De avond in eenzaamhotel strompelt voorbij en wat doet een mens dan? Vanalles. Ineens zie ik de suggesties voor mij, op het kleine tafeltje.
Ik lees, lach (bijna) hardop en vertaal voor u, lezer: Asperges op Grootmoeders wijze. Nu, ik had een grootmoeder, God hebbe haar ongekraste ziel, van wie de kookkunsten onovertroffen waren en zullen zijn tot lang nadat de mensheid zichzelf overbodig gemaakt zal hebben.

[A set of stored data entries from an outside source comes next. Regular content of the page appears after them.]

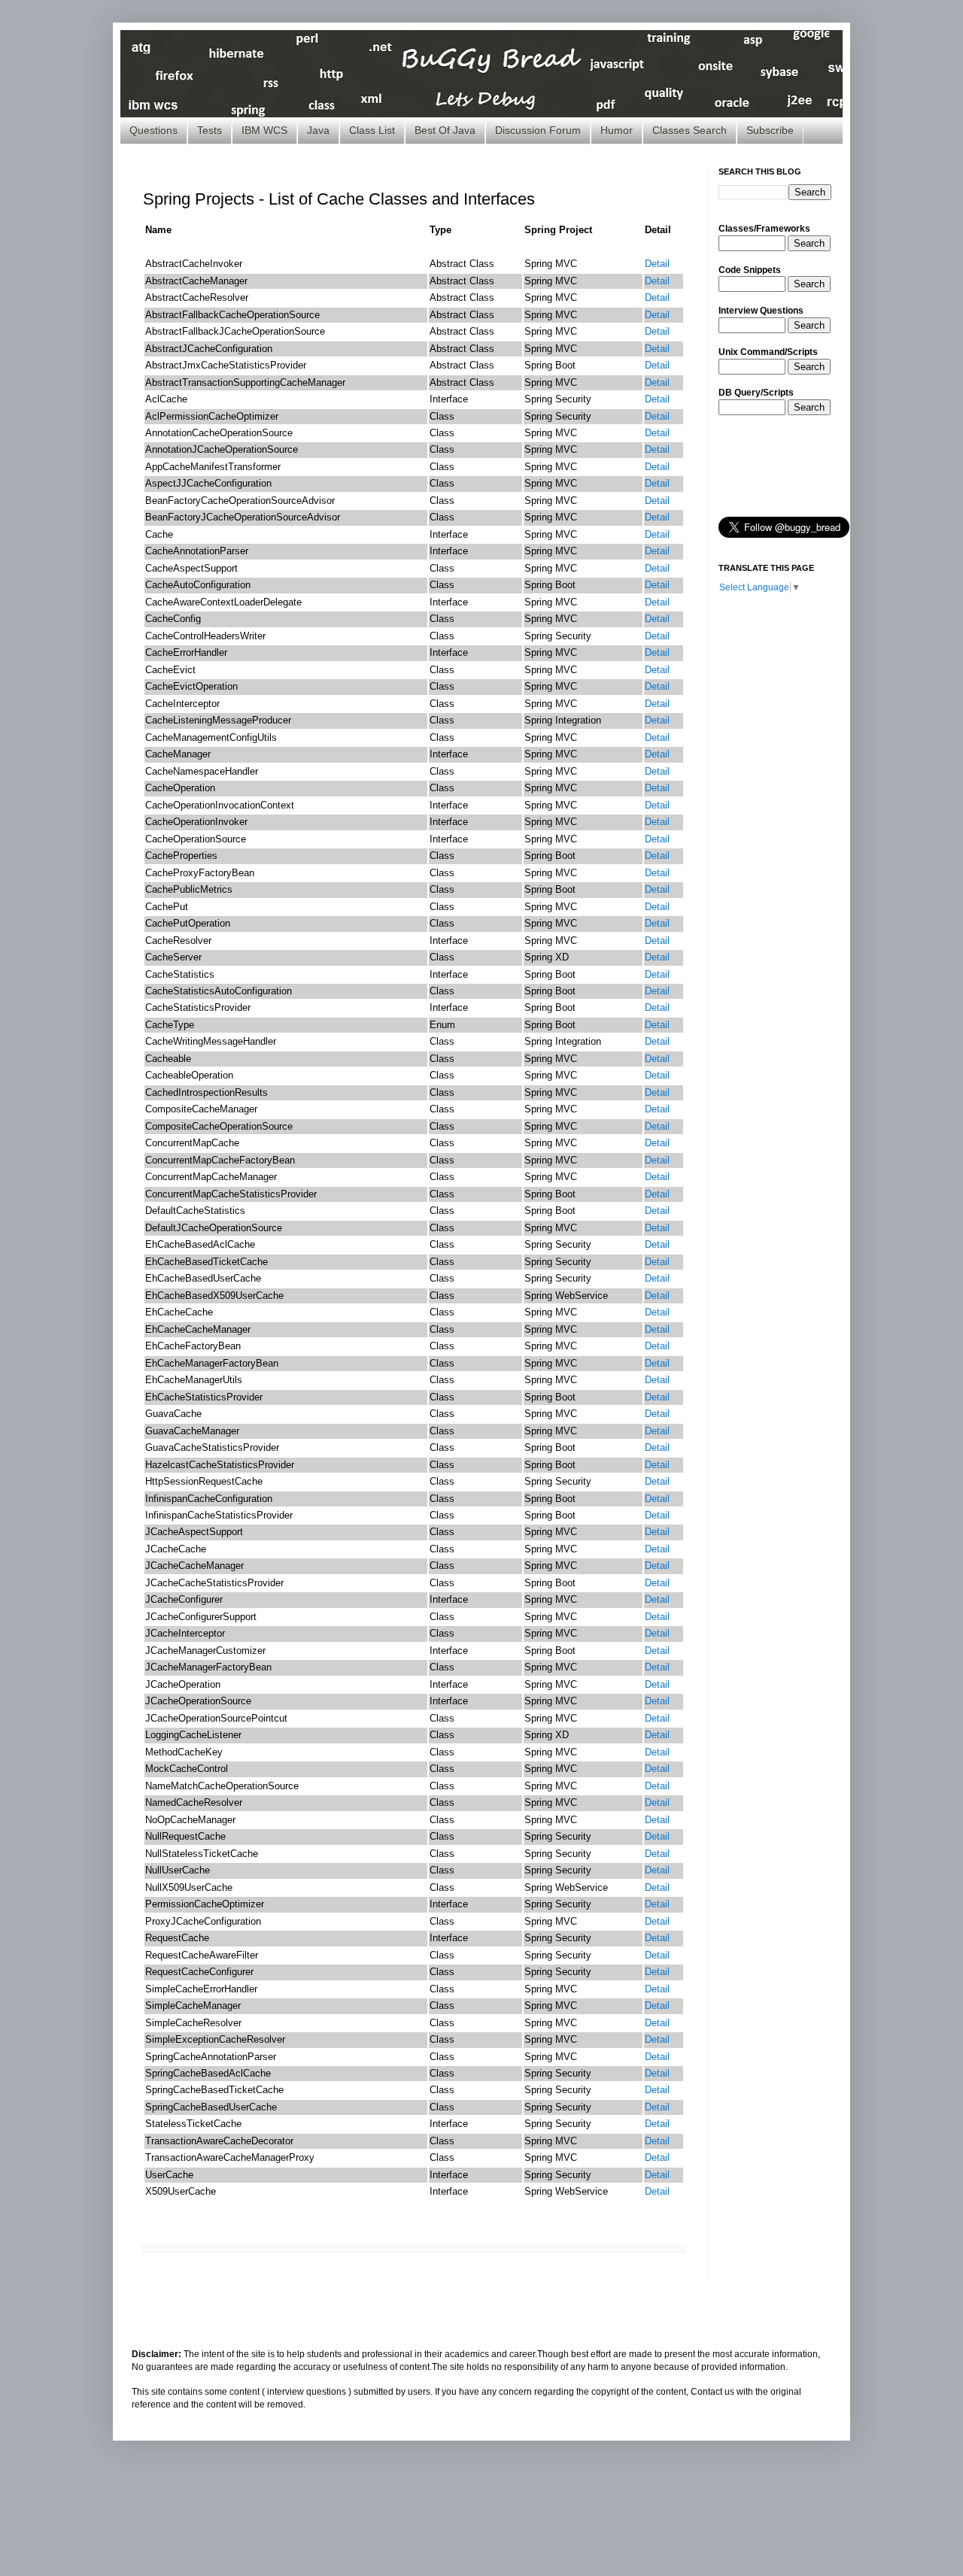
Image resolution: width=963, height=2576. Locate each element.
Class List (372, 130)
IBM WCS (264, 130)
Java (318, 130)
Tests (209, 130)
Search (809, 243)
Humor (616, 130)
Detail (657, 263)
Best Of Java (445, 130)
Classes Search (689, 130)
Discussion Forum (538, 130)
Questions (153, 130)
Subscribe (770, 130)
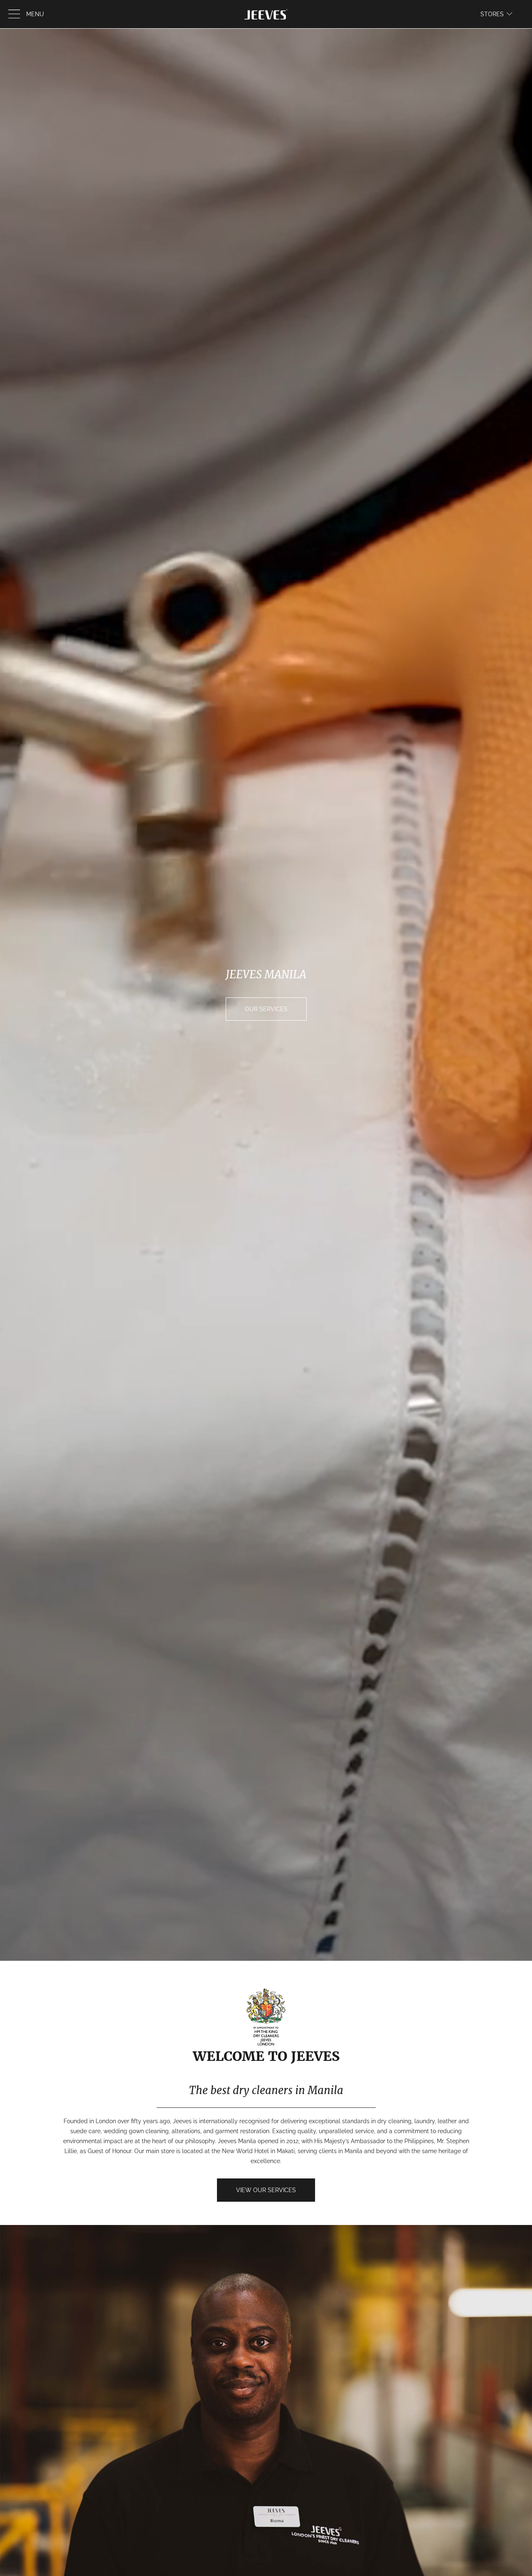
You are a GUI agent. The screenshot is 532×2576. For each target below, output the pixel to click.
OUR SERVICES (266, 1009)
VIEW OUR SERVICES (266, 2190)
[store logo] (266, 14)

Ik herinner me geen enkel bezoek aan mijn lieve grootouders op zondag ochtend, waarbij mijn grootvader niet roezig van te veel pinten in het duivenlokaal en opgetogen door winst bij het vangen der duiven en/of kaarten of zwaarmoedig door tegenslagen op dezelfde vlakken, thuis kwam met de velo en ik niet de doordringende geur mocht genieten van aangebrande pattaten en groenten die door mijn grootmoeder vakkundig tot zwarte en stinkende en totaal oneetbare kunstwerken werden verkoold.
Als ik het huisje van twee duim hoog en anderhalve meter breed voorbij rijd, met de fiets of de auto ( ik, met de fiets?), ruik ik die geweldige geur van aanbrandende pattaten. Asperges op Grootmoeders wijze? Ik denk het niet. Net als Rik op de fiets.